Светлый фон

Чтобы разоблачить ложные уверения и обнадеживания имама, а главное – не допустить чеченцев вновь поселиться в разоренных нами зимой аулах, барон Врангель собрал небольшой отряд из десяти рот пехоты, двадцати сотен казаков при восьми орудиях, и 16 апреля мы двинулись знакомым путем через Аргун на Эльдырхан и расположились на обширной поляне бивуаком. Ночью чеченский наиб Талгик вывез два орудия и поставил их за ближайшим лесом, открыв по нам пальбу, последствием коей была потеря двух-трех человек и нескольких лошадей. Приказано было кавалерии под начальством командира Моздокского казачьего полка подполковника Иедлинского скрытно обойти лес и внезапной атакой постараться захватить неприятеля с его орудиями. Дело, однако, не удалось, кавалерия наткнулась на предусмотрительного неприятеля, завязалась довольно жаркая перестрелка, стоившая нам убитыми одного офицера и двух казаков да несколько человек ранеными.

На другой день, убедившись в совершенном отсутствии кругом травы или каких-нибудь запасов фуража, отряд вынужден был отступить, избрав для этого другой путь к Дахин-Ирзауской переправе через Сунжу. Горцы, получившие вследствие распространившейся тревоги значительные подкрепления с двумя пушками, преследовали нас, и довольно настойчиво, при переправе, но атакованные нашими казаками, были прогнаны, и затем мы 18-го числа благополучно возвратились в Грозную. Это незначительное движение достигло, однако, главной цели, показав неприятелю, что мы довольно сильны для борьбы с ними и, во всяком случае, поселение на старых местах не удастся ему совершить безнаказанно. С донесениями об этом в Тифлис был послан адъютант барона Врангеля Зазулевский, а в Ставрополь, к командующему войсками на всей Кавказской линии, – я.
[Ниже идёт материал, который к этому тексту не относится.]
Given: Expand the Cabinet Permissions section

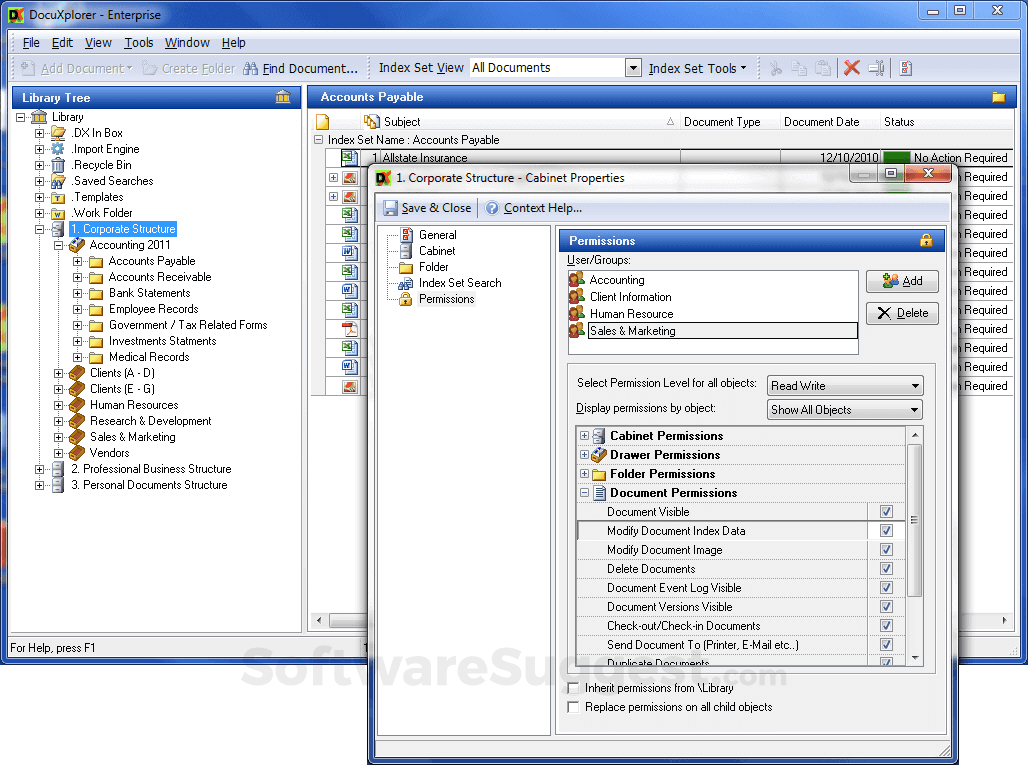Looking at the screenshot, I should [585, 436].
Живо помню я поездку эту со всеми малейшими ее подробностями, хотя уже и прошло с тех пор двадцать пять лет. Удивительно, в чем в молодости можно находить удовольствие! Я чуть не с восторгом принял командировку, от которой никакого другого удовольствие и результата нельзя было ожидать, кроме убийственной скачки на перекладных на расстояние 850 верст до Ставрополя и обратно по самой отвратительной грунтовой дороге, кроме неизбежной боли в спине, сотрясения всего организма, бессонницы и разных вредных последствий для здоровья. И ведь сколько раз совершал я такие скачки, сколько раз подвергал себя такой добровольной пытке! Как вспомнишь теперь, никак не воздержишься сказать себе: фу, какой же я был дурак…

Первые тридцать верст до переправы через Терек пришлось ехать тихо, с пешим конвоем, но зато переехав реку и усевшись на курьерскую тройку, я понесся сумасшедшим образом и остальные около четырех сотен верст сделал с небольшим в сутки. Погода стояла великолепная, весенняя, все кругом в степи зеленело, все кругом глядело как-то так мирно, так резко не походило на Дагестан и Чечню! Даже как-то странно казалось, что в Крыму лилась кровь геройских защитников Севастополя, в Азиатской Турции уже сдвигались к Карсу войска в ожидании новых битв, в ближайшем соседстве, наконец, в Чечне не дальше как вчера еще шла стрельба, падали люди, а тут какая-то невозмутимая тишь: плетутся десятками богомолки с котомками к Митрофанию в Воронеж, тянется обоз чумаков, едет какой-то деревенский купчик на сытом коне в долгушке, еле передвигая ноги, движется обратная почтовая тройка со спящим в телеге ямщиком. А моя тройка несется, колокольчики монотонно гудят в ушах, толчки безжалостно колотят, спина ноет от невозможности облокотиться, и при всем том воспаленные глаза смыкаются, какой-то неестественный тяжелый сон тянет голову книзу, совершается какой-то болезненный процесс галлюцинаций… После минутной дремоты откроются глаза, все окружающее представится смутно, как бы в тумане, и опять заснешь, и опять взглянешь, как-то машинально скажешь: «Ну, валяй, валяй» и опять уже спишь… Окончательное пробуждение происходило у крыльца почтовой станции, когда телега вдруг остановится и раздастся громкий голос ямщика: «Курьерских!».